Palembang, elaeis.co – Dalam rangka memperkuat sinergi kelembagaan serta mendukung keberlanjutan operasional perusahaan yang aman dan kondusif, Direktur Hubungan Kelembagaan PTPN IV, Arya Shandiyudha, didampingi Region Head PTPN IV Regional VII, Denny Ramadhan, melakukan kunjungan dan audiensi dengan Kapolda Sumatera Selatan, Irjen Pol. Dr. H. Sandi Nugroho, S.I.K., S.H., M.Hum.

Pertemuan yang berlangsung di Markas Kepolisian Daerah Sumatera Selatan tersebut menjadi momentum strategis dalam memperkuat kolaborasi, khususnya terkait pengamanan aset perusahaan, penegakan hukum terhadap tindak pidana di lingkungan perkebunan, serta dukungan terhadap keberlanjutan operasional perusahaan di wilayah Sumatera Selatan.

Dalam diskusi yang berlangsung hangat dan konstruktif tersebut, kedua pihak membahas sejumlah isu strategis, terutama terkait pengamanan aset perkebunan dan upaya menjaga stabilitas operasional perusahaan yang memiliki peran penting dalam mendukung ketahanan pangan serta perekonomian nasional.

Direktur Hubungan Kelembagaan PTPN IV, Arya Shandiyudha, menyampaikan bahwa penguatan hubungan kelembagaan dengan aparat penegak hukum merupakan bagian penting dari strategi perusahaan dalam menjaga keberlangsungan bisnis sekaligus memastikan seluruh aktivitas operasional berjalan sesuai koridor hukum yang berlaku.

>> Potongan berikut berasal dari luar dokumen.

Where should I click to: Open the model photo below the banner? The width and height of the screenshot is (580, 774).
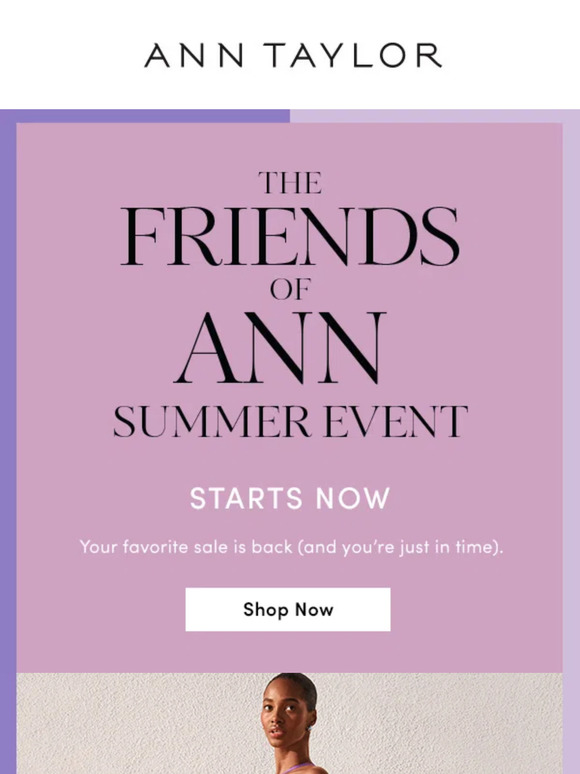[290, 723]
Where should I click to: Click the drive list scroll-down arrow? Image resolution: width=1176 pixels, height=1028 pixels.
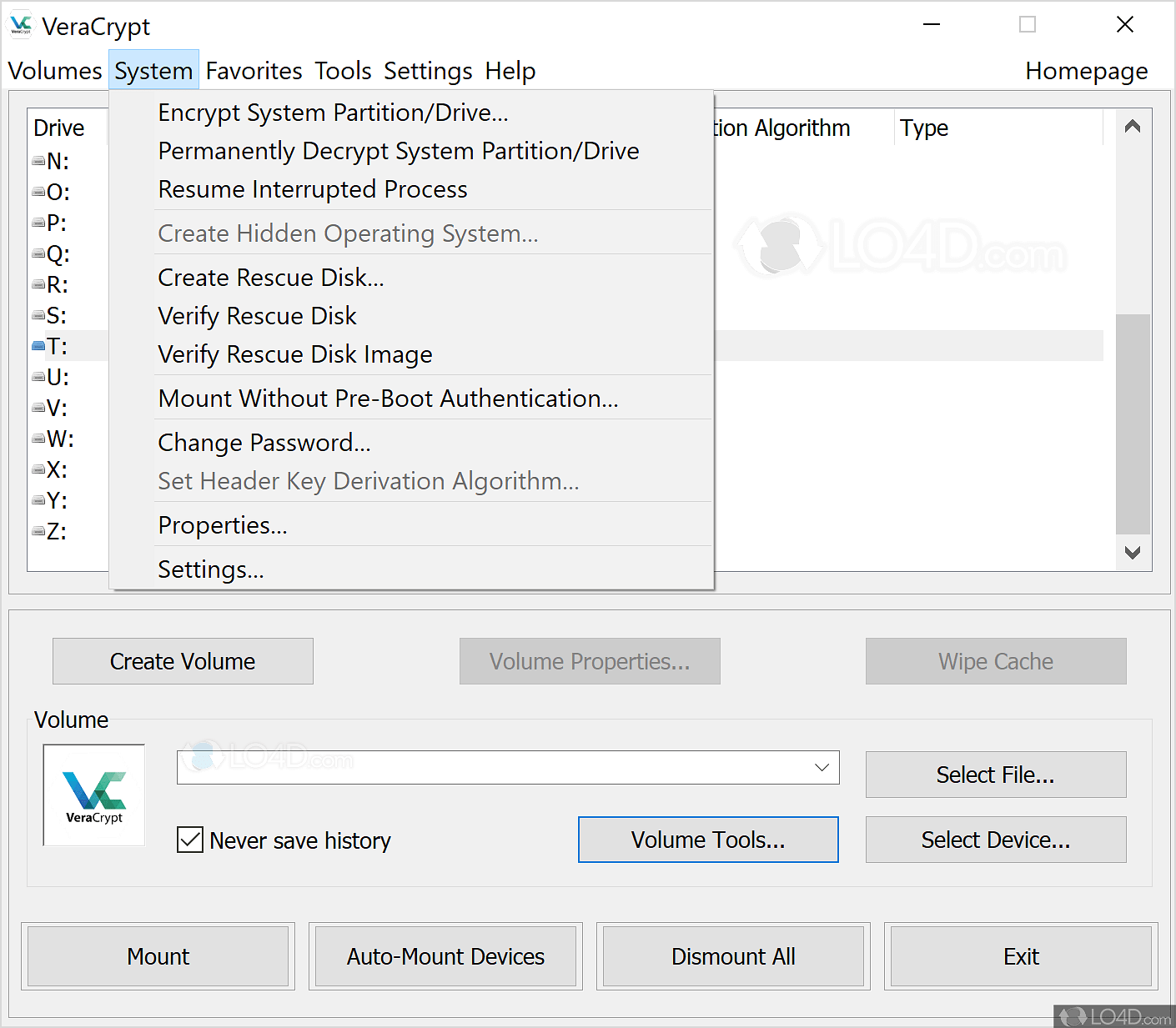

Menurutnya, hubungan antara PTPN IV Regional VII dan Polda Sumatera Selatan selama ini telah terjalin dengan baik melalui berbagai bentuk koordinasi dan komunikasi di lapangan. Ke depan, kedua pihak akan terus memperkuat kolaborasi secara lebih terstruktur guna menciptakan pola kerja sama yang jelas dan komprehensif.

Salah satu fokus utama dalam pertemuan tersebut adalah sinergi penegakan hukum terhadap tindak pidana pencurian kelapa sawit beserta jaringan penadahnya yang selama ini menjadi salah satu tantangan di sektor perkebunan.

PTPN IV juga terus memperkuat sistem pengamanan internal melalui pembentukan tim intelijen internal perusahaan. Langkah tersebut diharapkan dapat mendukung upaya preventif serta membantu aparat kepolisian dalam proses penegakan hukum.

Selain persoalan pencurian produksi, pertemuan itu juga membahas langkah strategis dalam pengamanan aset perusahaan yang berkaitan dengan penyerobotan maupun pendudukan lahan.

Mengingat sebagian lahan operasional yang dikelola Regional VII masih merupakan aset PTPN I, koordinasi ke depan akan melibatkan PTPN I, PTPN IV, dan Polda Sumatera Selatan secara bersama-sama melalui pembentukan tim khusus sebagai penghubung teknis di lapangan.

Region Head PTPN IV Regional VII, Denny Ramadhan, menyampaikan apresiasi atas dukungan yang diberikan Polda Sumatera Selatan.

“Kami sangat mengapresiasi dukungan dan perhatian yang diberikan oleh Polda Sumatera Selatan terhadap berbagai isu strategis yang dihadapi perusahaan. Dengan sinergi yang semakin kuat, kami optimistis berbagai tantangan terkait pengamanan aset maupun produksi dapat ditangani secara lebih efektif,” ujar Denny.

Menurutnya, keamanan dan keberlanjutan operasional perusahaan merupakan tanggung jawab bersama yang membutuhkan kolaborasi seluruh pemangku kepentingan.

Sementara itu, Kapolda Sumatera Selatan, Irjen Pol. Dr. H. Sandi Nugroho, menyambut baik langkah penguatan koordinasi tersebut.

Ia menyampaikan bahwa perusahaan perkebunan memiliki peran strategis dalam mendukung perekonomian daerah maupun nasional, sehingga perlu didukung dengan situasi keamanan dan ketertiban masyarakat (kamtibmas) yang kondusif.

Polda Sumatera Selatan menegaskan kesiapannya untuk mendukung upaya pengamanan aset serta penegakan hukum yang memberikan manfaat bagi perusahaan maupun masyarakat sekitar.

Melalui pertemuan ini, PTPN IV dan Polda Sumatera Selatan menegaskan komitmen bersama untuk terus meningkatkan koordinasi dan membangun sistem pengamanan yang lebih efektif demi terciptanya iklim usaha yang aman dan kondusif di Sumatera Selatan.